--- Artículo ---

La construcción europea tiene un punto de partida: la reconciliación franco-alemana, después de tres guerras en 70 años. Una reconciliación posible por la “humildad” desplegada por Konrad Adenauer y el deseo de Francia de ganar “autonomía estratégica” europea frente a Estados Unidos.
El primer hito fue el Tratado CECA (Comunidad Europea del Carbón y del Acero) en el Tratado de París de 1951. Luego vino la integración de Alemania Occidental en la OTAN en 1955 y el Tratado de Roma que crea la Comunidad Económica Europea, en 1957. La culminación es el Tratado del Elíseo, en 1963, firmado entre Charles De Gaulle y Adenauer. Sin olvidar esa impactante foto de François Mitterrand y Helmut Kohl, cogidos de la mano, rindiendo homenaje conjunto en 1984 a las víctimas francesas de la batalla de Verdún, durante la Primera Guerra Mundial.
La integración en la construcción europea desde el principio implicaba la plena incorporación de Alemania al ideal de una Europa unida, desde la paz y la solidaridad entre los Estados miembros, en condiciones de igualdad. La entrada en la OTAN significó su pleno compromiso con Occidente y la reincorporación de la Alemania derrotada como país soberano e independiente frente a la amenaza soviética.

--- Sección de datos ---

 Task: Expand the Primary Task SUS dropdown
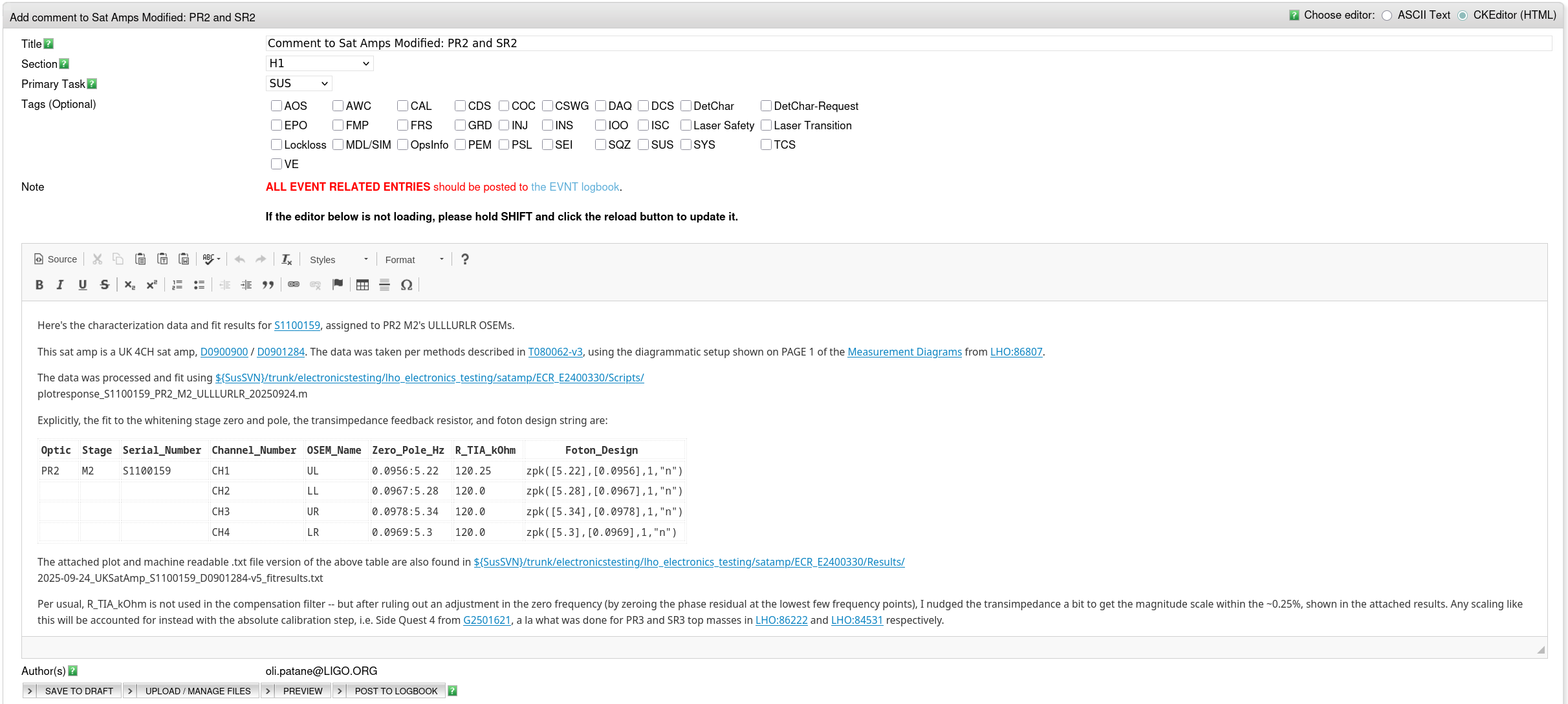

---

**Qué se pide:** Indica qué tratado creó la Comunidad Económica Europea, según el artículo sobre la construcción europea.

**Respuesta:** El Tratado de Roma, de 1957.